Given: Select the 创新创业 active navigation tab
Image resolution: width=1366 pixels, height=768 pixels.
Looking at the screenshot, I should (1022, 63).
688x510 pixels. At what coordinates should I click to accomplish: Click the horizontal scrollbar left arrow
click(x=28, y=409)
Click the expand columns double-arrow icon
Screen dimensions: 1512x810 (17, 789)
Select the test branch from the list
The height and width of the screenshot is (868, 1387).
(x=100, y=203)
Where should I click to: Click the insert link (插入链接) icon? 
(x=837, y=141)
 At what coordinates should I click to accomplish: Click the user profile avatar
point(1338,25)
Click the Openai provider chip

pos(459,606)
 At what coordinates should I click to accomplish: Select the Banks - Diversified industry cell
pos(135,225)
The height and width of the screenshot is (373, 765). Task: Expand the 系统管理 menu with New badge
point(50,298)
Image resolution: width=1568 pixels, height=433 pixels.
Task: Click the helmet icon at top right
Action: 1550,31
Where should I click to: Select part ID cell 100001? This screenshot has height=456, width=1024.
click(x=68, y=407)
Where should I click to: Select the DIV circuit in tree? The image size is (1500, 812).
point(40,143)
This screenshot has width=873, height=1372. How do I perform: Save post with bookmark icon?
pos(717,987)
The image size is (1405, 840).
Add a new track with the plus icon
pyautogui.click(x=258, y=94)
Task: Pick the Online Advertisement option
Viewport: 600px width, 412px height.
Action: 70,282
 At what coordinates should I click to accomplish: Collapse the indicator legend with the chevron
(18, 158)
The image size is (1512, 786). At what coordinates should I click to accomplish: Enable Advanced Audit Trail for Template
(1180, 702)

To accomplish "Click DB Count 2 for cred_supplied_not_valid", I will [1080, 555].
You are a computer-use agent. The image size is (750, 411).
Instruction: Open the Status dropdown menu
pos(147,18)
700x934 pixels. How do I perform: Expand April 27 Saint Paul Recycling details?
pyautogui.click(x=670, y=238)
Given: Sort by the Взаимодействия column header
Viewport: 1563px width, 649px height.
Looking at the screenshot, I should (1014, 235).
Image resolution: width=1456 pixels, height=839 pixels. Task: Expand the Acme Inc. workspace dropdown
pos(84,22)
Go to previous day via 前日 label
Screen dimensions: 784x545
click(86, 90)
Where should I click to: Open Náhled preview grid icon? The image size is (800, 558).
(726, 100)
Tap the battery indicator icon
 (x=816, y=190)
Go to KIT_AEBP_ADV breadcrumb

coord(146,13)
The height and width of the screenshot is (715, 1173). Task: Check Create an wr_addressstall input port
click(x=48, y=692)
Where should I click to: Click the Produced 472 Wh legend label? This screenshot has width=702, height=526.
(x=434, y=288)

§ **What this task involves**
Render each line of the records above as a JSON list of strings, one string per line, with blank lines omitted.

§ **The output**
[
  "Given: Select the 创新创业 active navigation tab",
  "Image resolution: width=1366 pixels, height=768 pixels.",
  "Looking at the screenshot, I should (1022, 63).",
  "688x510 pixels. At what coordinates should I click to accomplish: Click the horizontal scrollbar left arrow",
  "click(x=28, y=409)",
  "Click the expand columns double-arrow icon",
  "Screen dimensions: 1512x810 (17, 789)",
  "Select the test branch from the list",
  "The height and width of the screenshot is (868, 1387).",
  "(x=100, y=203)",
  "Where should I click to: Click the insert link (插入链接) icon? ",
  "(x=837, y=141)",
  " At what coordinates should I click to accomplish: Click the user profile avatar",
  "point(1338,25)",
  "Click the Openai provider chip",
  "pos(459,606)",
  " At what coordinates should I click to accomplish: Select the Banks - Diversified industry cell",
  "pos(135,225)",
  "The height and width of the screenshot is (373, 765). Task: Expand the 系统管理 menu with New badge",
  "point(50,298)",
  "Image resolution: width=1568 pixels, height=433 pixels.",
  "Task: Click the helmet icon at top right",
  "Action: 1550,31",
  "Where should I click to: Select part ID cell 100001? This screenshot has height=456, width=1024.",
  "click(x=68, y=407)",
  "Where should I click to: Select the DIV circuit in tree? The image size is (1500, 812).",
  "point(40,143)",
  "This screenshot has width=873, height=1372. How do I perform: Save post with bookmark icon?",
  "pos(717,987)",
  "The image size is (1405, 840).",
  "Add a new track with the plus icon",
  "pyautogui.click(x=258, y=94)",
  "Task: Pick the Online Advertisement option",
  "Viewport: 600px width, 412px height.",
  "Action: 70,282",
  " At what coordinates should I click to accomplish: Collapse the indicator legend with the chevron",
  "(18, 158)",
  "The image size is (1512, 786). At what coordinates should I click to accomplish: Enable Advanced Audit Trail for Template",
  "(1180, 702)",
  "To accomplish \"Click DB Count 2 for cred_supplied_not_valid\", I will [1080, 555].",
  "You are a computer-use agent. The image size is (750, 411).",
  "Instruction: Open the Status dropdown menu",
  "pos(147,18)",
  "700x934 pixels. How do I perform: Expand April 27 Saint Paul Recycling details?",
  "pyautogui.click(x=670, y=238)",
  "Given: Sort by the Взаимодействия column header",
  "Viewport: 1563px width, 649px height.",
  "Looking at the screenshot, I should (1014, 235).",
  "Image resolution: width=1456 pixels, height=839 pixels. Task: Expand the Acme Inc. workspace dropdown",
  "pos(84,22)",
  "Go to previous day via 前日 label",
  "Screen dimensions: 784x545",
  "click(86, 90)",
  "Where should I click to: Open Náhled preview grid icon? The image size is (800, 558).",
  "(726, 100)",
  "Tap the battery indicator icon",
  " (x=816, y=190)",
  "Go to KIT_AEBP_ADV breadcrumb",
  "coord(146,13)",
  "The height and width of the screenshot is (715, 1173). Task: Check Create an wr_addressstall input port",
  "click(x=48, y=692)",
  "Where should I click to: Click the Produced 472 Wh legend label? This screenshot has width=702, height=526.",
  "(x=434, y=288)"
]